Cryptococcal meningitis is one of the most dangerous fungal infections caused by Cryptococcus neoformans. Immunocompromised individuals are susceptible to fungal infections and annually, 1.1 million incidences of cryptococcal meningitis infections are recorded with deaths reaching 18000 globally. Current treatments use antifungals, but they are toxic, costly and variable in their effects, resulting in the need for frequent hospitalization, and drug resistance. Therefore, pioneering a treatment that is more affordable and effective is a rising urgent need. The purine metabolic pathway has been the target for drug design as it is composed of a series of processes involved with ATP and GTP synthesis, which is essential as an energy source for cellular functions. Previous studies from our laboratory supports that enzymes in this pathway can serve as potential antifungal targets.
5-Aminoimidazole-4-carboxamide ribonucleotide (AICAR) transformylase/IMP cyclohydrolase (ATIC) is one of the enzymes in this pathway that was chosen for study to determine its potential as an antifungal. ADE16, which encodes ATIC was deleted from C. neoformans genome which is shown to be an adenine and histidine auxotroph.
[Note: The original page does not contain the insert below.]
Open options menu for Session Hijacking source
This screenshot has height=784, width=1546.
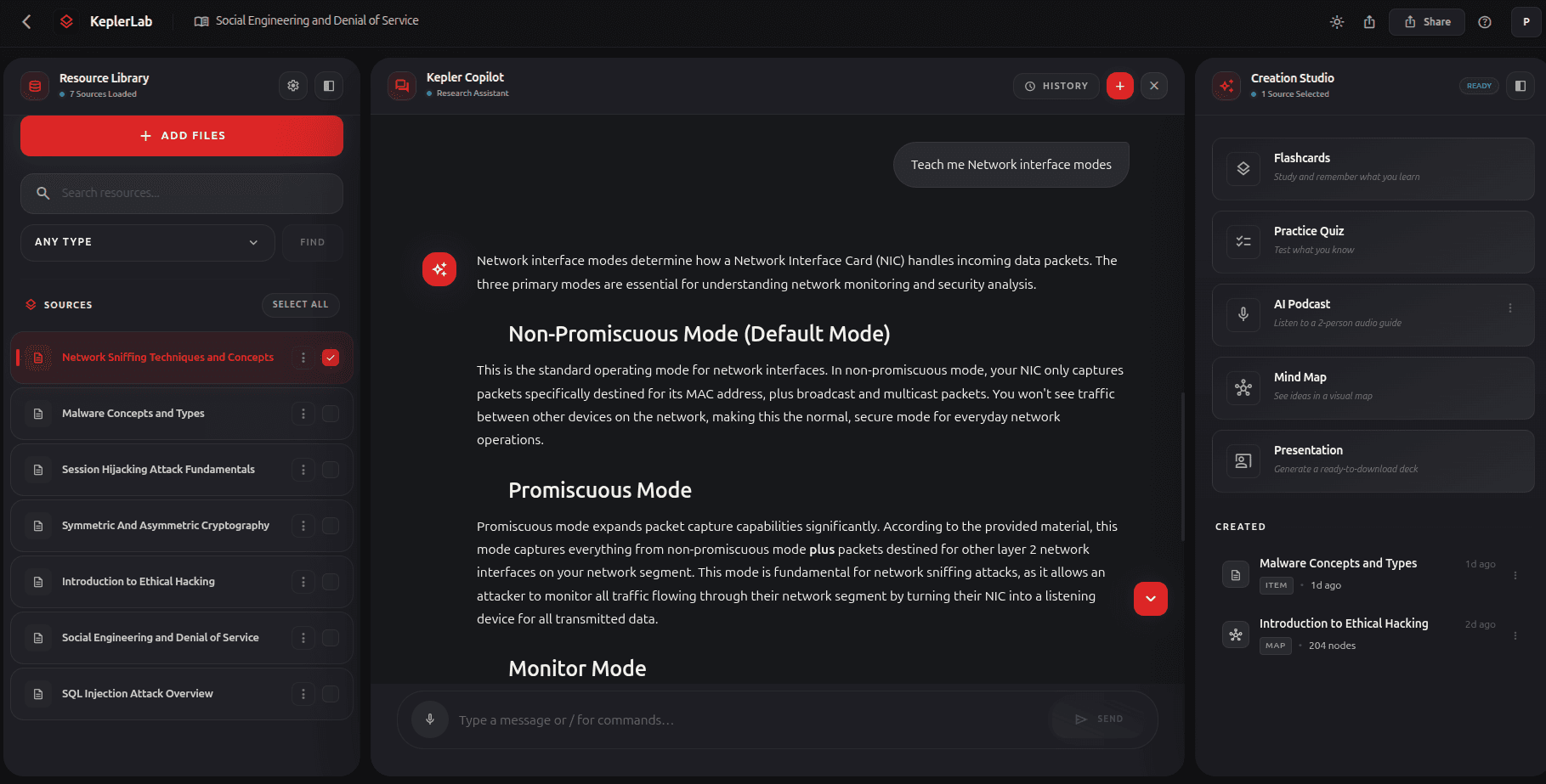pos(303,470)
As a first step, characterisation of AICAR transformylase/IMP cyclohydrolase from C. neoformans was performed using various biochemical and structural biology techniques,
Crystals of ATIC were cryoprotected and data was collected at the Australian Synchrotron. The structure of C. neoformans ATIC was solved to 2.7Ǻ., which shown subtle differences to be exploited for drug design.